— SOURCE EXCERPT —
————
There have been two baronetcies created for persons with the surname Roche, once in the baronetage of Ireland and once in the baronetage of the United Kingdom. One creation is extant as of 2010.

The Roche Baronetcy, of Fermoy in the County of Cork, was created on 30 November 1782 for the soldier and politician Sir Boyle Roche. He was childless and the title became extinct on his death in 1807.

The Roche Baronetcy, of Carass in Limerick, was created in the baronetage of the United Kingdom on 8 August 1838 for David Roche, Member of Parliament for Limerick. The second baronet was vice-lieutenant and high sheriff of County Limerick. The third baronet was a deputy lieutenant of County Carlow. The fourth baronet was a naval commander.
————
— Target position items —
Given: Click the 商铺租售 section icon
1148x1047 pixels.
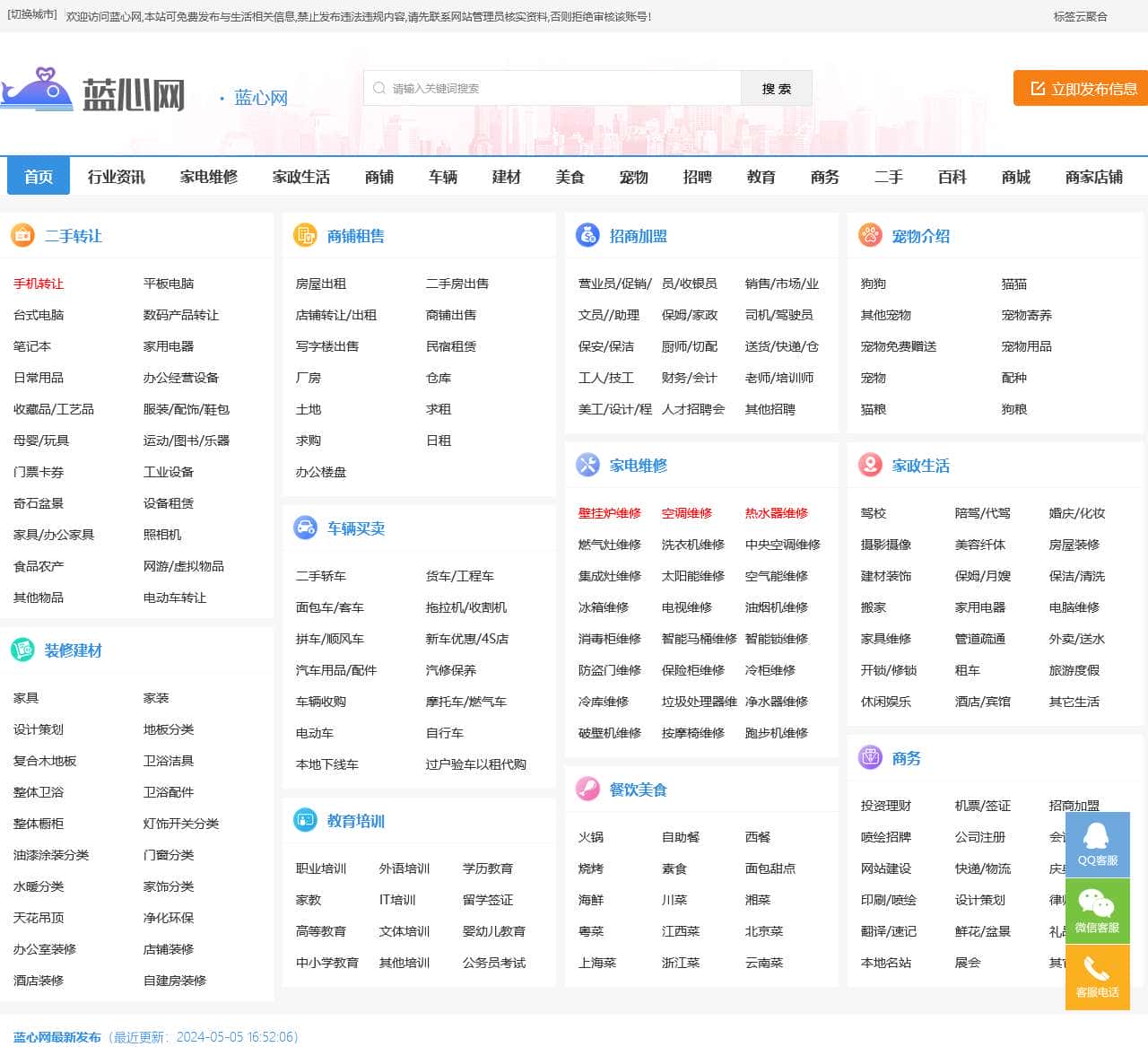Looking at the screenshot, I should click(x=305, y=236).
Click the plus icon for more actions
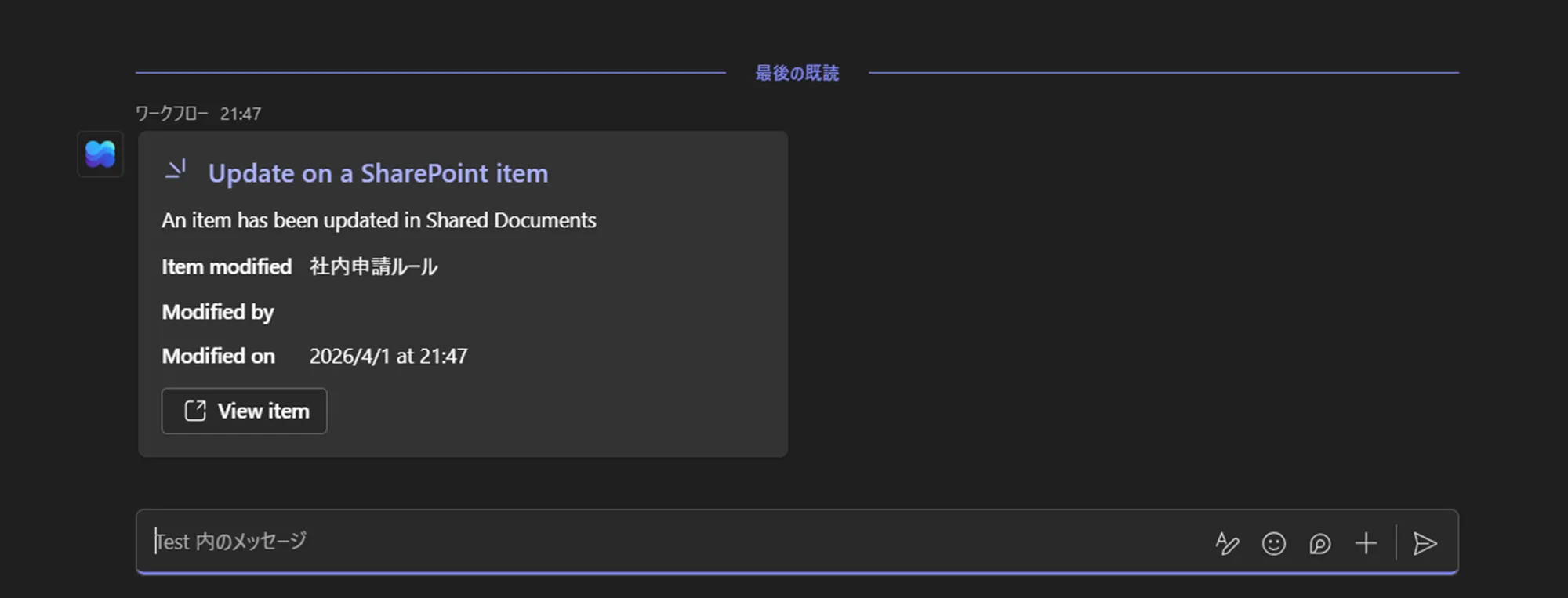The height and width of the screenshot is (598, 1568). click(x=1366, y=543)
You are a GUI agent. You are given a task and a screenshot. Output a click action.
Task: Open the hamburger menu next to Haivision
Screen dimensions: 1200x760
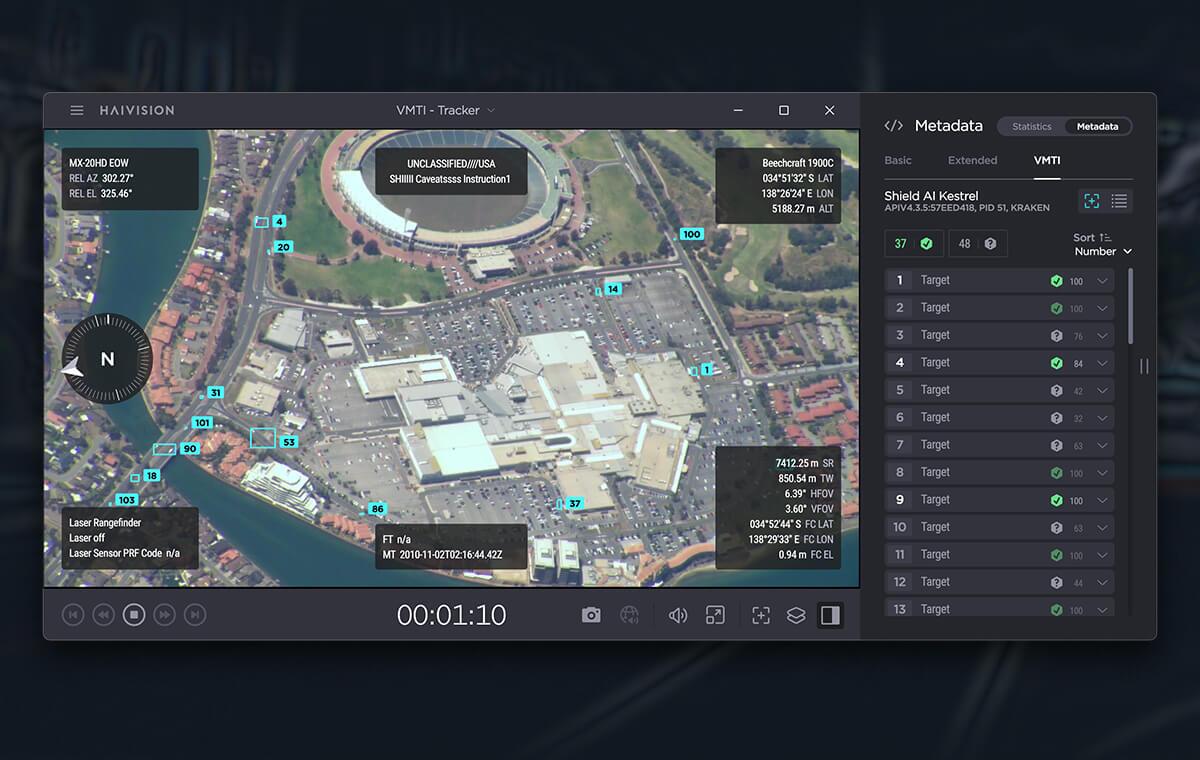coord(77,110)
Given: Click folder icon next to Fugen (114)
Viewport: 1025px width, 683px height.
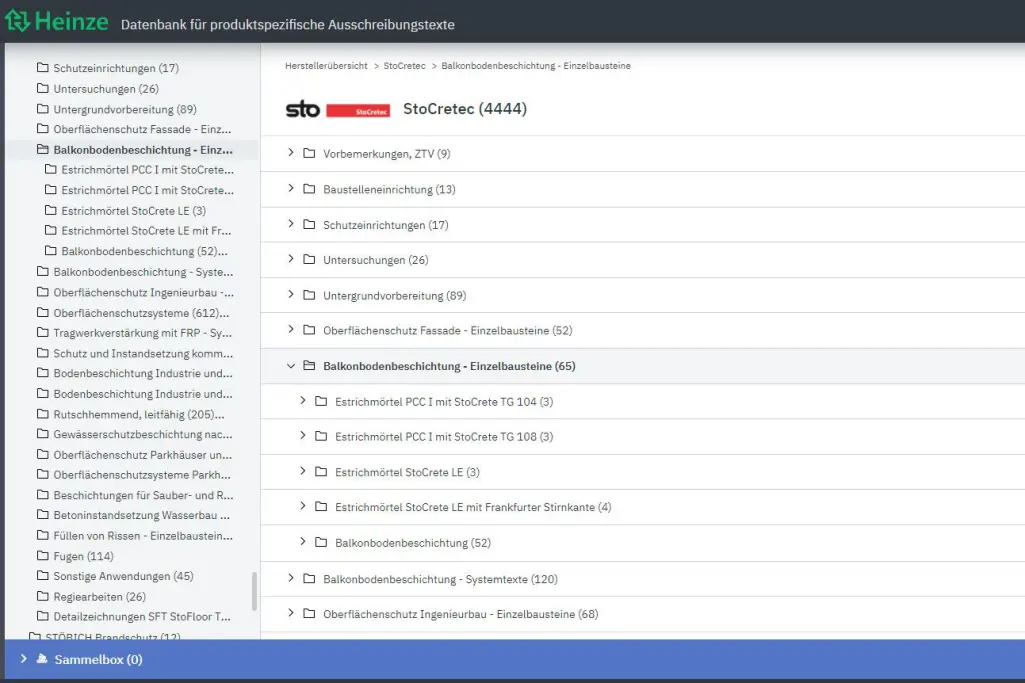Looking at the screenshot, I should [x=43, y=556].
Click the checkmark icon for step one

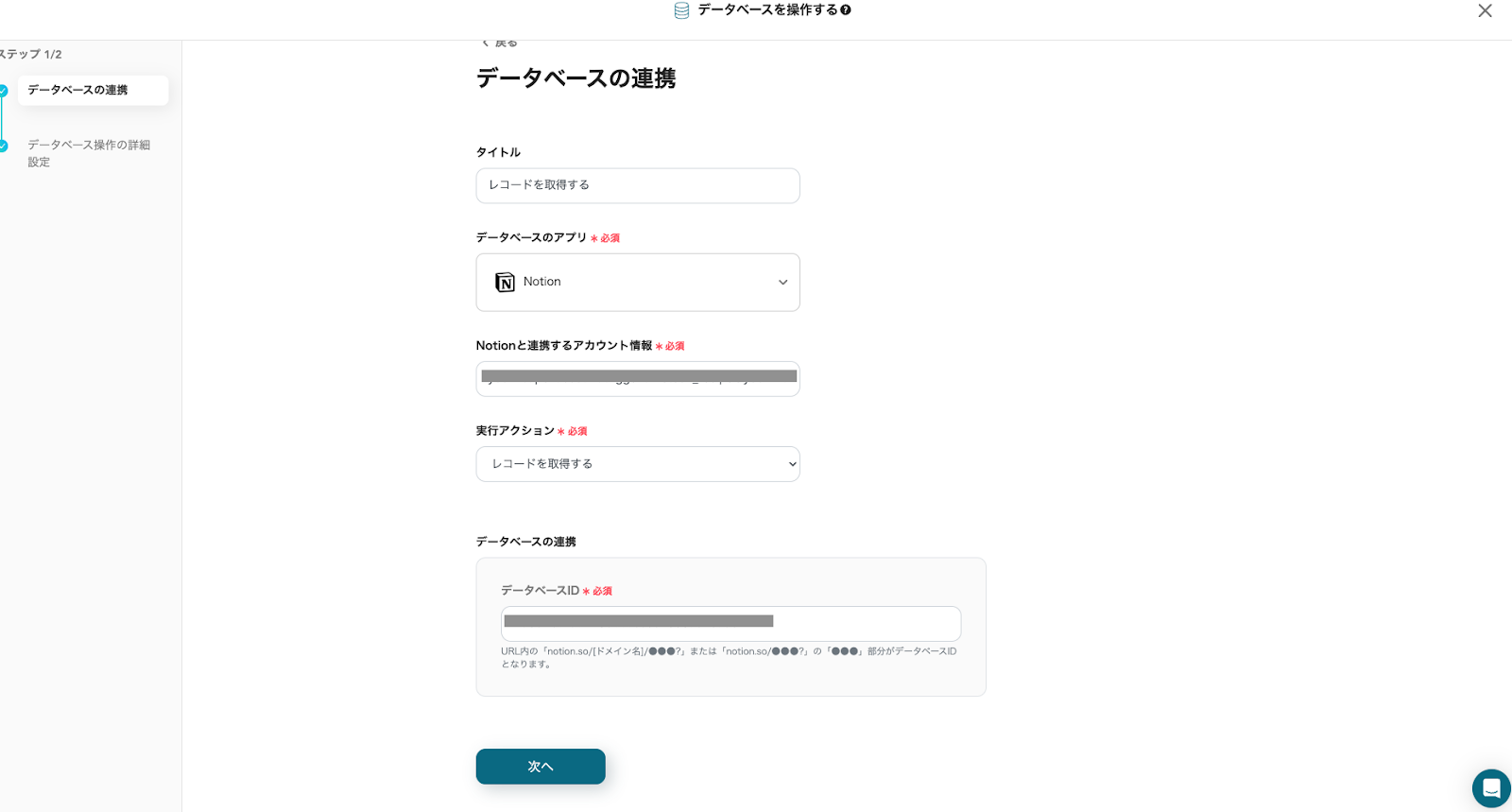coord(3,91)
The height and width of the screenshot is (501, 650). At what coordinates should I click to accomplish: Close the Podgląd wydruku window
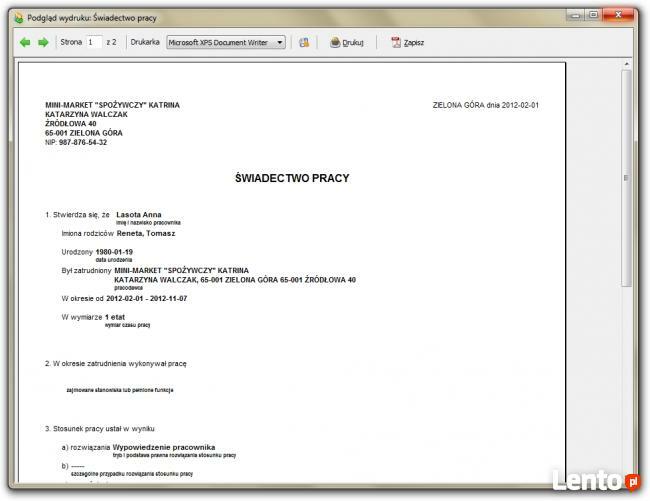(624, 15)
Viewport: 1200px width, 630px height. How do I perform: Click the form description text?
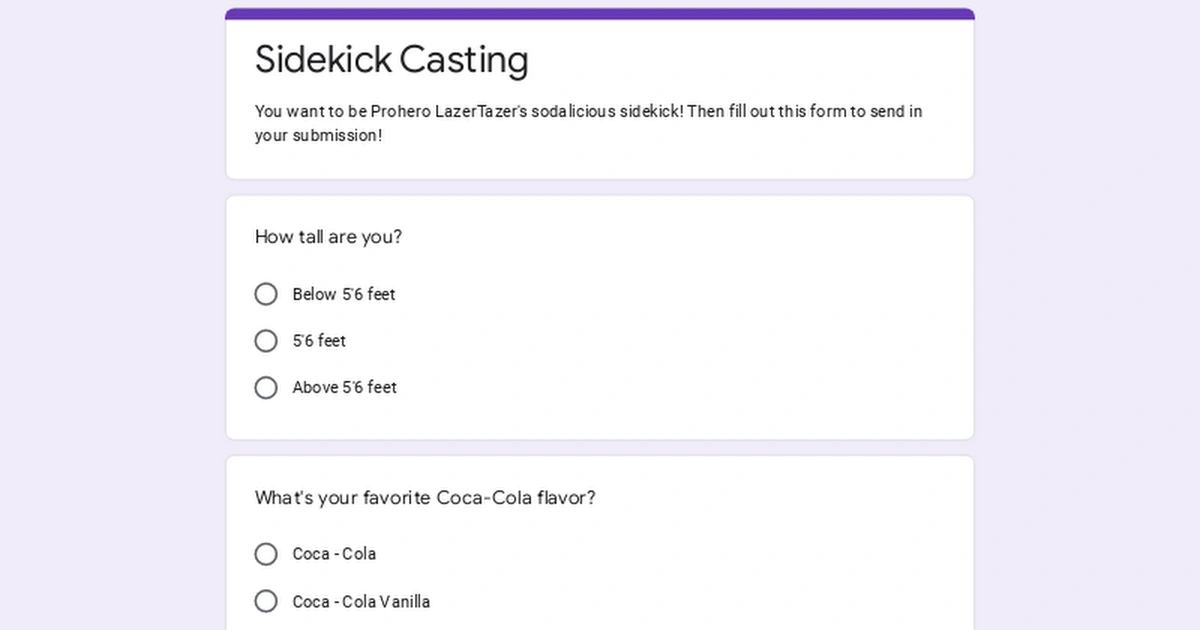pyautogui.click(x=588, y=123)
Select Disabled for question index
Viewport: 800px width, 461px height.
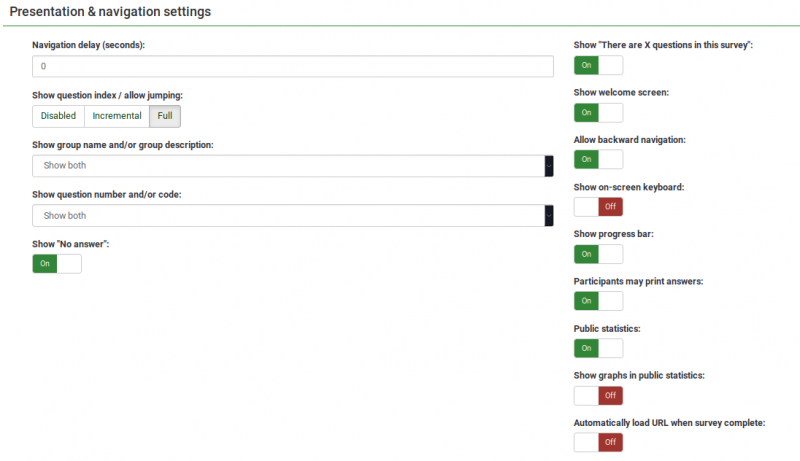(58, 116)
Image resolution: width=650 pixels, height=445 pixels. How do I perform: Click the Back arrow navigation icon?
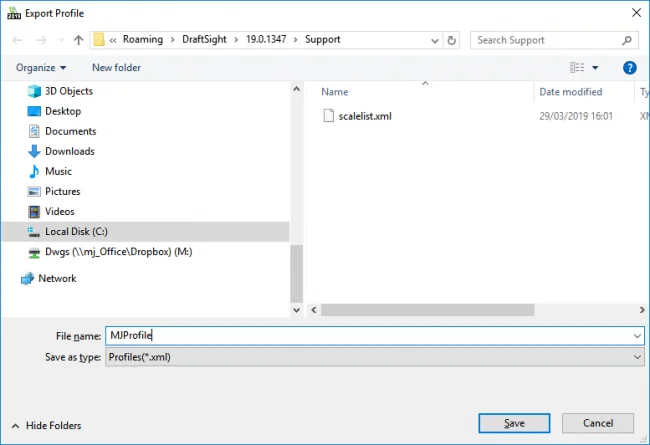pyautogui.click(x=19, y=40)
————
— EXERCISE INSTRUCTIONS —
Answer these questions from the passage on the Roche baronetcies, numbering each answer to match, one per line:
1. On what date was the Roche Baronetcy of Fermoy created?
2. In what year did the title held by Sir Boyle Roche become extinct?
3. Of which county was the third baronet of Carass a deputy lieutenant?
None of the items are needed for this work.

— COMPLETED EXERCISE —
1. 30 November 1782
2. 1807
3. County Carlow